**PROBLEM:** Where the line with "The width and height of the screenshot is (678, 434)." appears in the records below, start there and transcribe each line exactly through the last.

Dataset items
★ ★ ★ ★ ★

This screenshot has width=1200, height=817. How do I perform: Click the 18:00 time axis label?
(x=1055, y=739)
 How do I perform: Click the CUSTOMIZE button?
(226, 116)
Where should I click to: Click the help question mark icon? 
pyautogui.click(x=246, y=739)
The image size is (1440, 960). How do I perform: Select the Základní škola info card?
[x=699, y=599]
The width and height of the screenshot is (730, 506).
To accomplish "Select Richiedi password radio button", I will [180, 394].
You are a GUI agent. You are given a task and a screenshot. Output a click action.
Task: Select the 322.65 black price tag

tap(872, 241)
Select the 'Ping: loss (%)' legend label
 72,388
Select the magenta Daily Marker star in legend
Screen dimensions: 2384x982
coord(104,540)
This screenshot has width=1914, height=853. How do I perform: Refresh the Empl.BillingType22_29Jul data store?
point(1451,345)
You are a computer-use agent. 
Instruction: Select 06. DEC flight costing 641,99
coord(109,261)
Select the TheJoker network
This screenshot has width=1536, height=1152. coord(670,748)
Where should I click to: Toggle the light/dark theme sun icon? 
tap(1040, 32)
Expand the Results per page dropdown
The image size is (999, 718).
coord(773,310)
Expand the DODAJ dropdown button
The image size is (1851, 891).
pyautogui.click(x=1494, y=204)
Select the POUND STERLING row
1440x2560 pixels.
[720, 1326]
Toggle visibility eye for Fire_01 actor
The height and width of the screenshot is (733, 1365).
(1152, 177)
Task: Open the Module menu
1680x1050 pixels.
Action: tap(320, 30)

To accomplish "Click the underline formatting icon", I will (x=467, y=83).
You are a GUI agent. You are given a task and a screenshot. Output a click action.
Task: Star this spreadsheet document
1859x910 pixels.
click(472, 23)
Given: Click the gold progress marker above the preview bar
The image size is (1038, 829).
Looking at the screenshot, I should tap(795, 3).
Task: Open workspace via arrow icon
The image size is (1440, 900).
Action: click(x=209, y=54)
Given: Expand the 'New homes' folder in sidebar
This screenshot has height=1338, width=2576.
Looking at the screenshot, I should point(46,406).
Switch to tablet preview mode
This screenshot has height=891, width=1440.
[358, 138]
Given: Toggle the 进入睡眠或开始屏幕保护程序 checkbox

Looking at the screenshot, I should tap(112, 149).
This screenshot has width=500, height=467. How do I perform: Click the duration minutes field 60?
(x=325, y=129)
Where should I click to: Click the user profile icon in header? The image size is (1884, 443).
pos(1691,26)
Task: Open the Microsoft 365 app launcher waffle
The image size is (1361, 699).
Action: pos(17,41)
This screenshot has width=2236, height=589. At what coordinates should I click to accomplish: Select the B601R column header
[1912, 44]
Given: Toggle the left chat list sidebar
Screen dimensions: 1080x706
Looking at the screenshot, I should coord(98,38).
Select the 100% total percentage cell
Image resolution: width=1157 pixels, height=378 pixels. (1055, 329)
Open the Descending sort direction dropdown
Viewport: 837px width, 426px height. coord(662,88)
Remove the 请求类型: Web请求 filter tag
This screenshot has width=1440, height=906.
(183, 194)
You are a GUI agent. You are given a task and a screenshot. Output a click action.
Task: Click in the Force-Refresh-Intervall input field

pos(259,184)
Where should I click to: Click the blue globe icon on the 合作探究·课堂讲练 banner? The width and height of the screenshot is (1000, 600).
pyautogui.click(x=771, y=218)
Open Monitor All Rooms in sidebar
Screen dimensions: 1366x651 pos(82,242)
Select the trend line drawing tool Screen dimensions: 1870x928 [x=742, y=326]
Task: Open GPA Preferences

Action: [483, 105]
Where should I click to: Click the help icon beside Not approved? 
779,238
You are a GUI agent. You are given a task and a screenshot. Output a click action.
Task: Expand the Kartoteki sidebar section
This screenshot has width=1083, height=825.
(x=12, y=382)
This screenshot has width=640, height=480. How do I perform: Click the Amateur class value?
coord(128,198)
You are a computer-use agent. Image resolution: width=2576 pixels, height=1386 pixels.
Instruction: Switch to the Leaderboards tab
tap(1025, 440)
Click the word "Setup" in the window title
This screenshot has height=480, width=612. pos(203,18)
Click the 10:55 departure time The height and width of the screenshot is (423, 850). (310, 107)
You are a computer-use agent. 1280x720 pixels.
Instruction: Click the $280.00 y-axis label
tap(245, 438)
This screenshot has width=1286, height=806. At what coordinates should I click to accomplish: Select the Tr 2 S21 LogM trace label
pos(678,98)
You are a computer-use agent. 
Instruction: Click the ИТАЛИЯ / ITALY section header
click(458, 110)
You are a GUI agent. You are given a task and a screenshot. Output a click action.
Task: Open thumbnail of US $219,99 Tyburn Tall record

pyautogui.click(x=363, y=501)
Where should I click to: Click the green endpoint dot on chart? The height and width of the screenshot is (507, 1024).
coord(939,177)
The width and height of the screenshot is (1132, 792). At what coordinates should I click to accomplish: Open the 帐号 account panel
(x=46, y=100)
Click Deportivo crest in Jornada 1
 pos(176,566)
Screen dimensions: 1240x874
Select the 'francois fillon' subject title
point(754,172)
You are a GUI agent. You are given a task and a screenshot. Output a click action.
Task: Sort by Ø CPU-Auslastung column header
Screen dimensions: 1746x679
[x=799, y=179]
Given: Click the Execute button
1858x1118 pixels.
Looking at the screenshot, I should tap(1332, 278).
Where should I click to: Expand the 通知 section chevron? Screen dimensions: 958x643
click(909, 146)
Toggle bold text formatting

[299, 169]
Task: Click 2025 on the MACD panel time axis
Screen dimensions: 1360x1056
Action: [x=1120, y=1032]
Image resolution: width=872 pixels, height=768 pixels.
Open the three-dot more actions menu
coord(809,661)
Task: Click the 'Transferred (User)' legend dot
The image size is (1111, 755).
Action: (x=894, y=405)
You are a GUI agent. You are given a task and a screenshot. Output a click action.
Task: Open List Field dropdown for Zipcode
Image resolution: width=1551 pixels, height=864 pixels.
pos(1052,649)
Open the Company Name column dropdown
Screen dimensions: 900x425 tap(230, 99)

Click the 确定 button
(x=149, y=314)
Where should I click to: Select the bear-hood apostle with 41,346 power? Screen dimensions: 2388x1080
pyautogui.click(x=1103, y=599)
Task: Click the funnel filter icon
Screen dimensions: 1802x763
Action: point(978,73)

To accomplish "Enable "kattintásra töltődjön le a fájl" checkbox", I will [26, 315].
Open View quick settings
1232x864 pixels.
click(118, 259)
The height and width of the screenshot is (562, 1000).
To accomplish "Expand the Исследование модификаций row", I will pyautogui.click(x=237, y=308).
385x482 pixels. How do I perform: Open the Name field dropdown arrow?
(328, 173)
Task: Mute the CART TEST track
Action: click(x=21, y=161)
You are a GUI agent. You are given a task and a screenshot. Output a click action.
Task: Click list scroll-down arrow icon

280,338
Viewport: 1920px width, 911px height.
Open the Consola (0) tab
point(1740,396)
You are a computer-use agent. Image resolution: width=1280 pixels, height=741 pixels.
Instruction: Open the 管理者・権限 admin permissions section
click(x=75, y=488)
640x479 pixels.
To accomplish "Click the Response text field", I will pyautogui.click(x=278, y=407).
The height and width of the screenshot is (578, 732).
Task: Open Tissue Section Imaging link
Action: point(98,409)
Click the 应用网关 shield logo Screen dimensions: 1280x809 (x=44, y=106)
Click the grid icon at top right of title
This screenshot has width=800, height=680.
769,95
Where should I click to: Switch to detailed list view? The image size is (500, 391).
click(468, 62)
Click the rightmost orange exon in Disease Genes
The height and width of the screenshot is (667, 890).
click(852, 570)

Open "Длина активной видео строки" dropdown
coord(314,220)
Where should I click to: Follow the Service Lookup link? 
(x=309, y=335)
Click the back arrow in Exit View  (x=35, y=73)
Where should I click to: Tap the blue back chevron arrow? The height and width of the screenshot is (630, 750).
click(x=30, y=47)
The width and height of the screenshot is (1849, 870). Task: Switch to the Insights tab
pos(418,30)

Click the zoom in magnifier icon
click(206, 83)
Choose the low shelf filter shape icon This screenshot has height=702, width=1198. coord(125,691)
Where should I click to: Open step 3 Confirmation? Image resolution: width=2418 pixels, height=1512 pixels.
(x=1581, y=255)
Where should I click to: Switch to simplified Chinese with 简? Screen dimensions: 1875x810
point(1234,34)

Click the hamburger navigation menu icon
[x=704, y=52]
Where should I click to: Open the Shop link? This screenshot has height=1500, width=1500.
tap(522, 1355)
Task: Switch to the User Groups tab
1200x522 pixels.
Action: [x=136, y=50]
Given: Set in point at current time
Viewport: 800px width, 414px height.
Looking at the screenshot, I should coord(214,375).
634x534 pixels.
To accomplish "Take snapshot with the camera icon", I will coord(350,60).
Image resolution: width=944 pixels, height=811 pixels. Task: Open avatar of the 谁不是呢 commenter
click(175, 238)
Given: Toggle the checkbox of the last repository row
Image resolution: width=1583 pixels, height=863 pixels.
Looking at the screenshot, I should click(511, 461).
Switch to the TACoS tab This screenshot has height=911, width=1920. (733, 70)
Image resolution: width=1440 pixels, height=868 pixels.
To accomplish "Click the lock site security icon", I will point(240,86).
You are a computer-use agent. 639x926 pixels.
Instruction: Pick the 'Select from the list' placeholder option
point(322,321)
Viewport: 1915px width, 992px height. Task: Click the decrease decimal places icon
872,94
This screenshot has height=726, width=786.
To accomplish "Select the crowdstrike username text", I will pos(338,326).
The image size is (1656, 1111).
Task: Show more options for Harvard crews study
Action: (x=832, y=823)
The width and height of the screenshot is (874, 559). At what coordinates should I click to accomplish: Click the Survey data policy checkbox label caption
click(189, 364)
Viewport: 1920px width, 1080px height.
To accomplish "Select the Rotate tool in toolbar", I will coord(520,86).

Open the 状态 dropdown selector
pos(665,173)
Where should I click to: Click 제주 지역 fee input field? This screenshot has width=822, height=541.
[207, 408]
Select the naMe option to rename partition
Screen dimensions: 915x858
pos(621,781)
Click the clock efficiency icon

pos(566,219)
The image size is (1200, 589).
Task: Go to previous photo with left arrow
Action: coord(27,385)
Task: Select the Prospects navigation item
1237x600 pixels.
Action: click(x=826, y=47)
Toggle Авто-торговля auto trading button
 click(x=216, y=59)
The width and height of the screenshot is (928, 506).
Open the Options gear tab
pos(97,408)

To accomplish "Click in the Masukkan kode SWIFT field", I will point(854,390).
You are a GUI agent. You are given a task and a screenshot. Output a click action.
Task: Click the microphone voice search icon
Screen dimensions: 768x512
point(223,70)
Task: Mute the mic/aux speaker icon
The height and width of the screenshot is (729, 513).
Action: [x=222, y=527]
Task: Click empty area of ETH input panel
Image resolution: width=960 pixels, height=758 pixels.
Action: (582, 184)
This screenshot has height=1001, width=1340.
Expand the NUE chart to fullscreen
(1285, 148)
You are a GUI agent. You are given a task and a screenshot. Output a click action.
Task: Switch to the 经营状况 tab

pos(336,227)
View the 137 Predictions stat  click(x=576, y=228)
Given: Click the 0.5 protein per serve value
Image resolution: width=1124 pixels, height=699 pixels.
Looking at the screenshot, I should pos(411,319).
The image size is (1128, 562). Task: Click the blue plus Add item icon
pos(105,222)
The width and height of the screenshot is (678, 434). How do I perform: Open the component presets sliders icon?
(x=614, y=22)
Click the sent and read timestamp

★ ★ ★ ★ ★

**TASK RESULT:**
The width and height of the screenshot is (678, 434). How do I perform: Open the component presets sliders icon?
(x=614, y=22)
Click the sent and read timestamp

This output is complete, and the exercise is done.